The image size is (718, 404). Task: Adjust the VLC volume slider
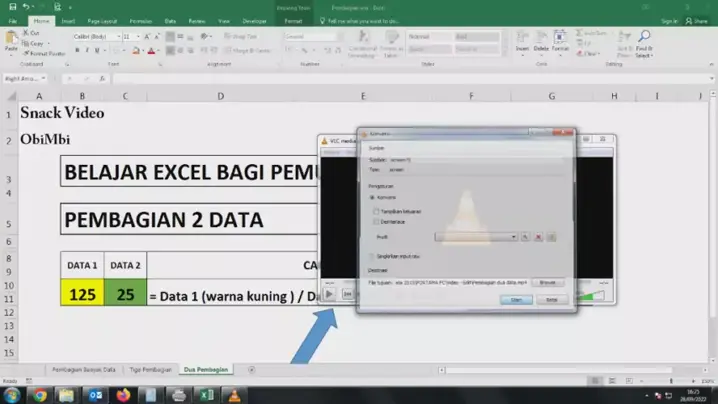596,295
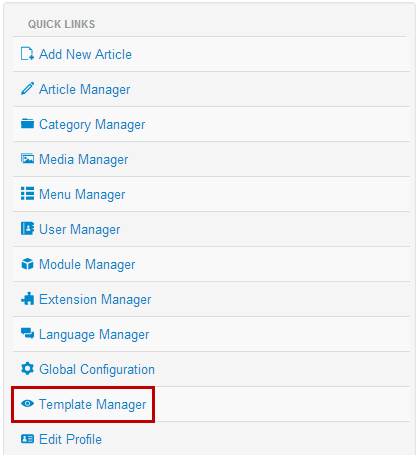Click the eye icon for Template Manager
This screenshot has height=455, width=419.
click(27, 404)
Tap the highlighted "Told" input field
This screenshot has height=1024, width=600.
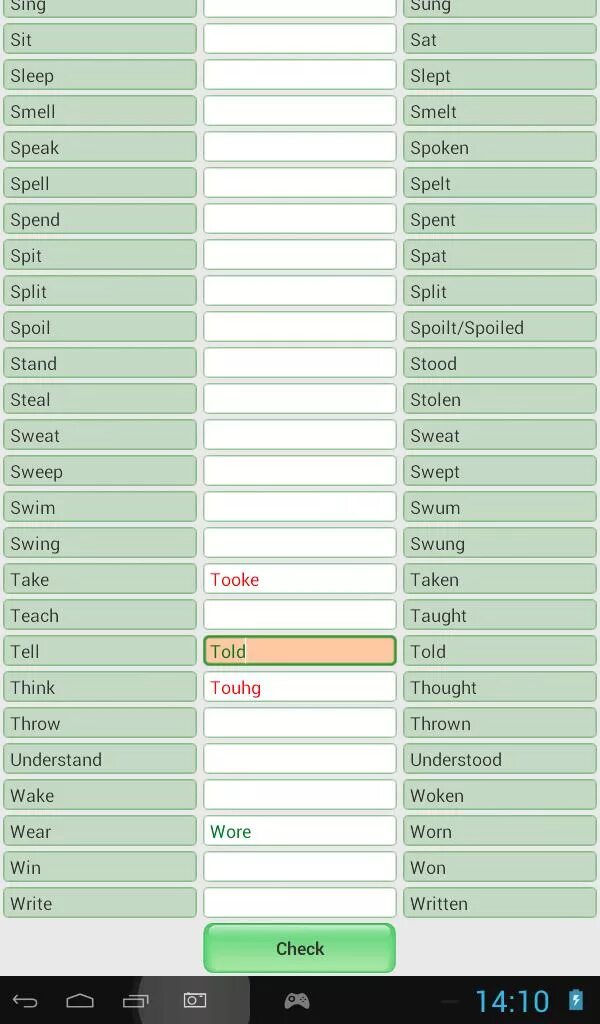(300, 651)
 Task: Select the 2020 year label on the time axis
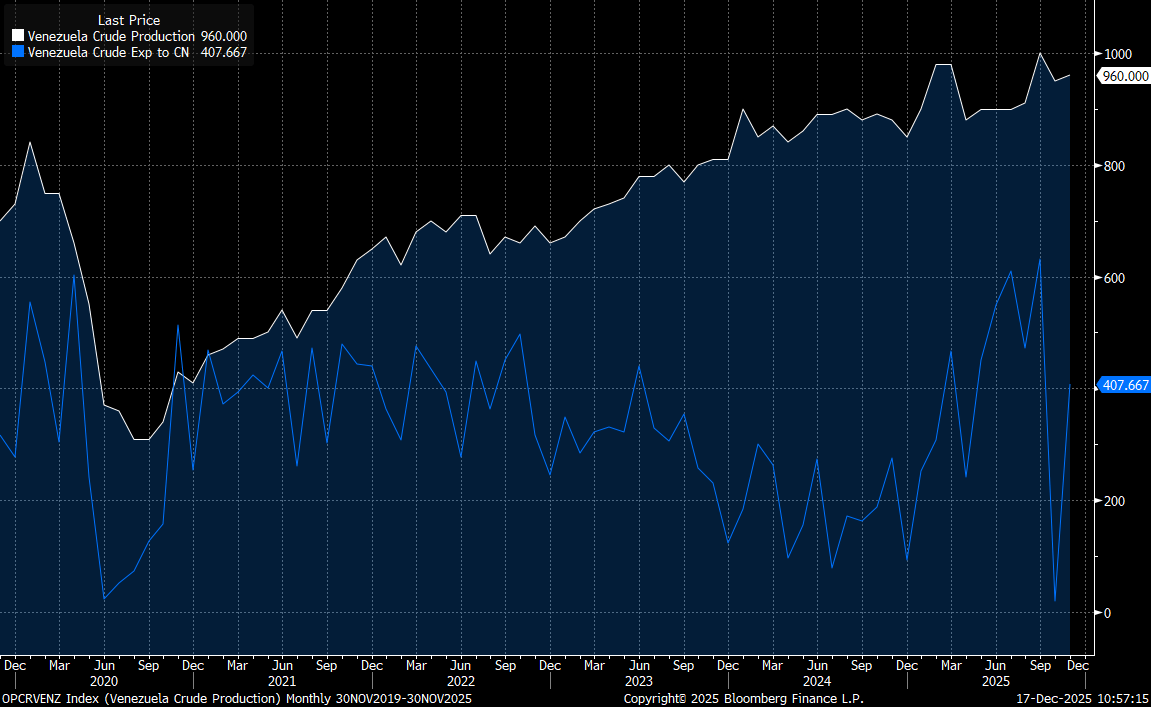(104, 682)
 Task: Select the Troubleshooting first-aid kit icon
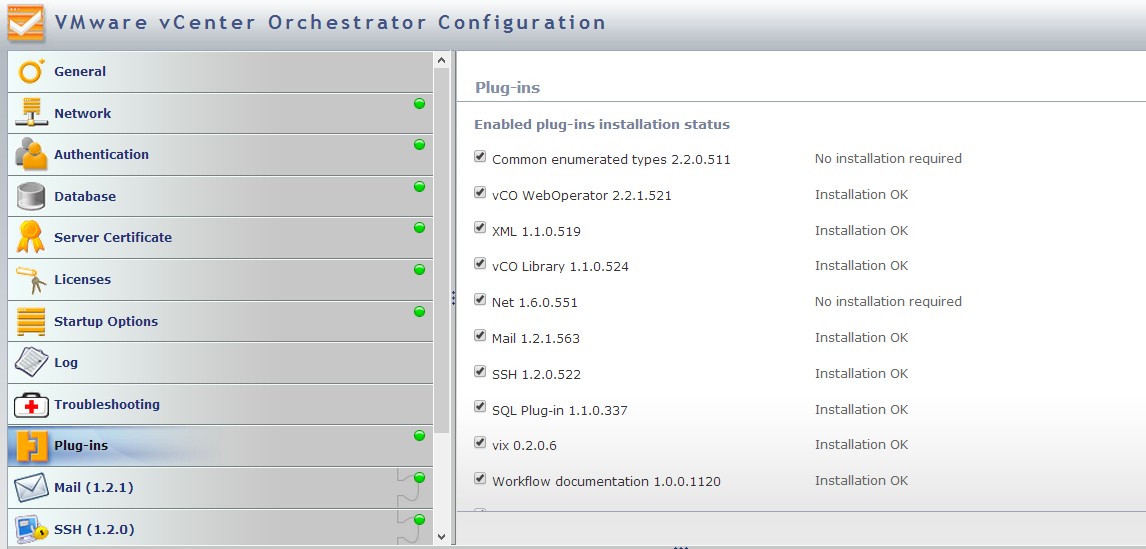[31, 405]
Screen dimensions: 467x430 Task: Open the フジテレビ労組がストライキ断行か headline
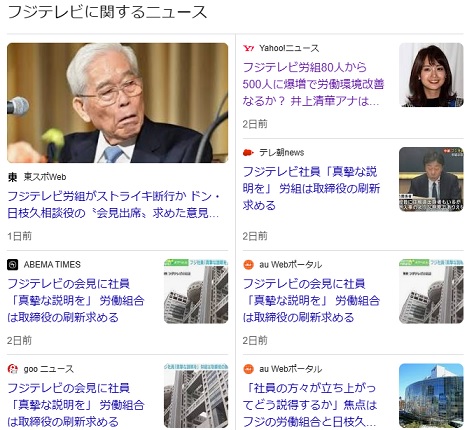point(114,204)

§

== Written request ==
Write out all the lines of the material again, with the pictures left out, and substitute "Choose" for "Select" everywhere it occurs, changing nothing else.

== Answer to this exercise ==
The image size is (718, 404). Task: Adjust the VLC volume slider
596,295
Click the eye icon for Template Manager
This screenshot has height=455, width=419.
click(27, 404)
Tap the highlighted "Told" input field
This screenshot has height=1024, width=600.
(300, 651)
 Task: Choose the 2020 year label on the time axis
(104, 682)
 Task: Choose the Troubleshooting first-aid kit icon
[31, 405]
Screen dimensions: 467x430 Task: Open the フジテレビ労組がストライキ断行か headline
point(114,204)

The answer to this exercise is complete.